Throughout the listing below, show every line in which "panel" occurs.

------------

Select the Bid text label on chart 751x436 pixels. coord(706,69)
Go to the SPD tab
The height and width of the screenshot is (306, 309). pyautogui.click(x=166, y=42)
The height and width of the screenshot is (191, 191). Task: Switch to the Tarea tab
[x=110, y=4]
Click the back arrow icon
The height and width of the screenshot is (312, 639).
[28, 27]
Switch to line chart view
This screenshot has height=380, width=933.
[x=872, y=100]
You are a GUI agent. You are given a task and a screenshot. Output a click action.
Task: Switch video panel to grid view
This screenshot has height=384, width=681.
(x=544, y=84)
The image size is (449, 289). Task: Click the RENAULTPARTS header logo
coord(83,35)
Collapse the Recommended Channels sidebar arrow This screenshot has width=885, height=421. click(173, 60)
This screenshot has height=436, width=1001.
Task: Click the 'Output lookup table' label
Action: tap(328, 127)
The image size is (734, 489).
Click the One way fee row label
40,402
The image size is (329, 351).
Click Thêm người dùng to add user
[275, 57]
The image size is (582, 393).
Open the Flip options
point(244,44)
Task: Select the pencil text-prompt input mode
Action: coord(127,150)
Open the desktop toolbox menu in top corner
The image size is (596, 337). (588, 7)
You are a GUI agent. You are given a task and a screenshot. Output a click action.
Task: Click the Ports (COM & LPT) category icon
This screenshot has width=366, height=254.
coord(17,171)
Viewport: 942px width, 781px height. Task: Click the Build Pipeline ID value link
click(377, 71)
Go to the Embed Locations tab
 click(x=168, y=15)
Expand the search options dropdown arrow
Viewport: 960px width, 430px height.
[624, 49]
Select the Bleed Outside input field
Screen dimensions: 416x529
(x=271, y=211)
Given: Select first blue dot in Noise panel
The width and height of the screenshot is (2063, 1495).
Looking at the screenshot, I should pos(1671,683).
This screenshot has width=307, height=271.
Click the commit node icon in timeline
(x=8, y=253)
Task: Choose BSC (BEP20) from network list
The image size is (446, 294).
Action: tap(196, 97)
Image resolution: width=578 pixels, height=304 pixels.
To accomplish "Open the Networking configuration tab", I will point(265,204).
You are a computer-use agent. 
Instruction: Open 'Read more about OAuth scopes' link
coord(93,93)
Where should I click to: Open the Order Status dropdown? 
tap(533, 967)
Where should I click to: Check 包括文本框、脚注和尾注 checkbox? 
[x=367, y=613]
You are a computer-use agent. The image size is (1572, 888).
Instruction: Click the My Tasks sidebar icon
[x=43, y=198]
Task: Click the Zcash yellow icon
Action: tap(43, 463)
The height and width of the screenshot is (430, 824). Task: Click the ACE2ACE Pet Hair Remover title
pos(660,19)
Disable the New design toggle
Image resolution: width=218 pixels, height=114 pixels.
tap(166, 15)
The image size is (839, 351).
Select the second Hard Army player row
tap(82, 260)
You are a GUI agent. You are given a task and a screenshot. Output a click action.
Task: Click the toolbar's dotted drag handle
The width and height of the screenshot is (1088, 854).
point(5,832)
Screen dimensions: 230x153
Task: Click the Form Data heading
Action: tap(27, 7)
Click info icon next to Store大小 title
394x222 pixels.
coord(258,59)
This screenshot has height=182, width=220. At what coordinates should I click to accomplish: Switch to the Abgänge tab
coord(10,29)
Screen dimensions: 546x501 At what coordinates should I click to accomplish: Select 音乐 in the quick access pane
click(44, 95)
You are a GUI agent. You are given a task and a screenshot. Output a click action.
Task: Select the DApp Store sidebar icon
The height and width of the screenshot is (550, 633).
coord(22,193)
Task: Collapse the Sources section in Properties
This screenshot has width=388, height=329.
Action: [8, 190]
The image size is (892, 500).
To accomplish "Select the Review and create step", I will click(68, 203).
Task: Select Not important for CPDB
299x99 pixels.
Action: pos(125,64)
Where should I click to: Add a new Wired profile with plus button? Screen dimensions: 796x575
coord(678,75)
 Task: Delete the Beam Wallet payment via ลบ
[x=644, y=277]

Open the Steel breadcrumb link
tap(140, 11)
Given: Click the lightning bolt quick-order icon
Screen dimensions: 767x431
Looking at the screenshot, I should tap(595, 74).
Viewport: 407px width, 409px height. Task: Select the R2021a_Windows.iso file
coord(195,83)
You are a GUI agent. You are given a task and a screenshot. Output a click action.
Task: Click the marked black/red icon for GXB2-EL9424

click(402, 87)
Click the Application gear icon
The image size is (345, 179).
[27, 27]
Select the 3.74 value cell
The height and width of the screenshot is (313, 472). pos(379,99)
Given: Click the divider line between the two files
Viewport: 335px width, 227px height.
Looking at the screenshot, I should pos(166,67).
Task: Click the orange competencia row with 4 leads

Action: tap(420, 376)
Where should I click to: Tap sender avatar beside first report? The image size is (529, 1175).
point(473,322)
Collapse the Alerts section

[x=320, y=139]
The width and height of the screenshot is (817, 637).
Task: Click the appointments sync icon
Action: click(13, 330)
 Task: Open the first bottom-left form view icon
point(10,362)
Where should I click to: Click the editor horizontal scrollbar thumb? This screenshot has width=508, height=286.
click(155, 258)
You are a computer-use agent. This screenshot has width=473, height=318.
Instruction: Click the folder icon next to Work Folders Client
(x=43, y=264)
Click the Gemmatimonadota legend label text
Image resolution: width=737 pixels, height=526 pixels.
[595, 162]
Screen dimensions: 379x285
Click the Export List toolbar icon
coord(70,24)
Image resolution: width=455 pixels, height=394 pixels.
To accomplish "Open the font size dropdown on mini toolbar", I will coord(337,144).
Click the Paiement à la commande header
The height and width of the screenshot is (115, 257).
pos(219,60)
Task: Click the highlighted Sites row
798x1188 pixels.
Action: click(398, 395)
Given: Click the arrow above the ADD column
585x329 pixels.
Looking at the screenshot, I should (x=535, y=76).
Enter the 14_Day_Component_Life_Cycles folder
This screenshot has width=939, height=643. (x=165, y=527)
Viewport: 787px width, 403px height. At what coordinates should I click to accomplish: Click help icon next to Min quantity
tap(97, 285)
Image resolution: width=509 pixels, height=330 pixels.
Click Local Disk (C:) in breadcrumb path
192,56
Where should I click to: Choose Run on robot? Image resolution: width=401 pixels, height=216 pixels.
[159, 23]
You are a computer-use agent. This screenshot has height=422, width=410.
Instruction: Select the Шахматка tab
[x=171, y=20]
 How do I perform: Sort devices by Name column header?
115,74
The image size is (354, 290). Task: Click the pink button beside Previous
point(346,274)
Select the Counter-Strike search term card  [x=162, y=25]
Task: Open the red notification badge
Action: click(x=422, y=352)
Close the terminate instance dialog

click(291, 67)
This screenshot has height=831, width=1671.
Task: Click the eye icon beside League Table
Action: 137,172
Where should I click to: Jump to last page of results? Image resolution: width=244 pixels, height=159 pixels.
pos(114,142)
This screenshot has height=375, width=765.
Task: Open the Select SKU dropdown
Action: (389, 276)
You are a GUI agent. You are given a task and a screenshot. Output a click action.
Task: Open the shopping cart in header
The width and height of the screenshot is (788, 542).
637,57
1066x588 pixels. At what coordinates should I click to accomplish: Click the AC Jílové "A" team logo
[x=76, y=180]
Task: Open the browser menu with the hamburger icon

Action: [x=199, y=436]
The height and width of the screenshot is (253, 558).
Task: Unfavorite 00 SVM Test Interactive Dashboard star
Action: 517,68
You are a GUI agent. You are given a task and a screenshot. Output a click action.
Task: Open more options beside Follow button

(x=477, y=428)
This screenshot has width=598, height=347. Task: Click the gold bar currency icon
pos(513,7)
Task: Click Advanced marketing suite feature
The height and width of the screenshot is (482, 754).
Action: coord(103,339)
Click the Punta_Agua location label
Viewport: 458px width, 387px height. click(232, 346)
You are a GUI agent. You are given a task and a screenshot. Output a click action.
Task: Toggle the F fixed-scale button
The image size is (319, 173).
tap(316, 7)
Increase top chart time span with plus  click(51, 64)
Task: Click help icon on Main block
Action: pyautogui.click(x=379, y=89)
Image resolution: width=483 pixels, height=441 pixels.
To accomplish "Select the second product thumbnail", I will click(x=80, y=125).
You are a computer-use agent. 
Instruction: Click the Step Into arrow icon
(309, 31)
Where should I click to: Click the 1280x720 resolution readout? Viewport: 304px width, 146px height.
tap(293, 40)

------------

EXERCISE ANSWER
Task: Switch video panel to grid view
Given: Select first blue dot in Noise panel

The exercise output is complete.